Elektronische Zwerge als technologische Riesen

Mikrochips waren gestern. Die Prozessoren und Schaltkreise, die heute in der Nanoelektronik verarbeitet werden, befinden sich in der Größenordnung von Millionstel Millimetern. Europa kann ein wichtiger Produktionsstandort dieser Schlüsseltechnologie bleiben - jedoch nur bei gezielter Forschungsförderung und internationaler Zusammenarbeit.

Technologiegespräche Alpbach 25.07.2012

Im Interview mit science.ORF.at spricht der Elektrotechniker Lothar Pfitzner über wichtige Einsatzgebiete der Nanoelektronik und Neuerungen im Produktionsprozess. Denn die Innvovationskraft Europas kann Länder wie Österreich und Deutschland als Fertigungsstätten von Nanoelektronik langfristig konkurrenzfähig machen.

Universität Erlangen-Nürnberg

Lothar Pfitzner ist Leiter der Abteilung für Halbleiterfertigungsgeräte und - methoden am Fraunhofer-Institut für Integrierte Systeme und Bauelementetechnologie und Professor für elektronische Bauelemente an der Universität Erlangen-Nürnberg.

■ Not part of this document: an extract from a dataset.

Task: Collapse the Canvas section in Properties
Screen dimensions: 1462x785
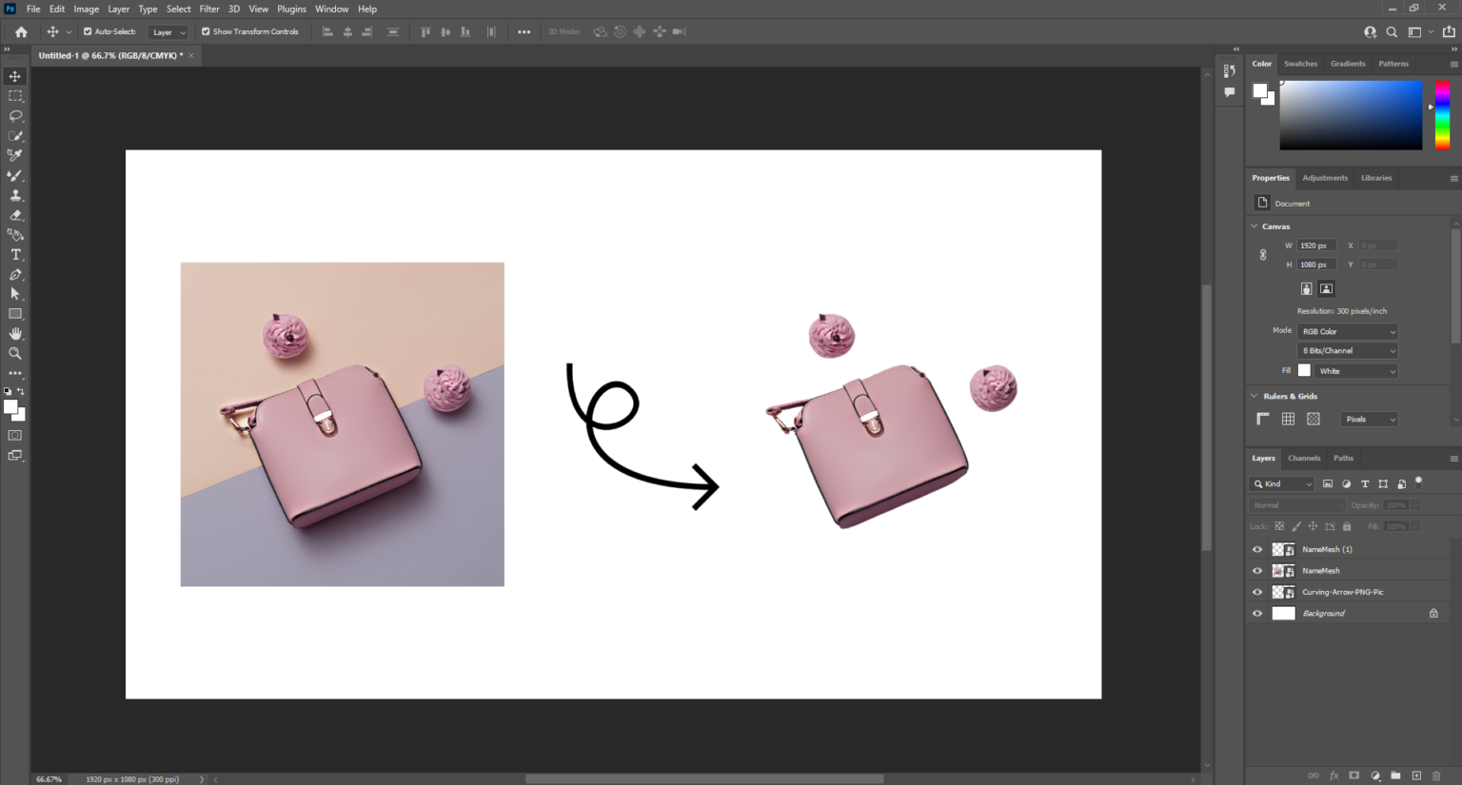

science.ORF.at: Die Nanoelektronik stellt einen wachsenden Industriezweig dar. In welchen Bereichen wird diese Technologie in Zukunft besonders wichtig sein?

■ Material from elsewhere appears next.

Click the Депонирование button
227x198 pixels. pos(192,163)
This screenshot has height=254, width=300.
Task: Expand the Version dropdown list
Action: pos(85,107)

Lothar Pfitzner: Die Nanoelektronik hat unglaublich viele Einsatzfelder. E-mobility ist zum Beispiel eines davon, also die Herstellung und Verbesserung von Elektro- und Hybridautos, Elektroräder oder - roller. Dieser Bereich ist in den letzten Jahren hochaktuell geworden, weil man im Transport verstärkt auf erdölfreie- bzw. erdölarme Fortbewegung setzt. Solche Elektrofahrzeuge erfordern aber einen hohen Kontrollaufwand durch Leistungselektronik . Und dafür werden kleinste Bauelemente benötigt, die aus der Nanoelektronik kommen. ´

Die Zuverlässigkeit solcher kontrollierenden und steuernden Bausteine ist genauso wichtig und gleichermaßen komplex, wie von Bausteinen modernster Computerprozessoren. Weitere Anwendungsfelder sind etwa die Medizin-, Energie- oder Kommunikationstechnik. In diesen Bereichen ist Europa absolut wettbewerbsfähig, ja sogar führend.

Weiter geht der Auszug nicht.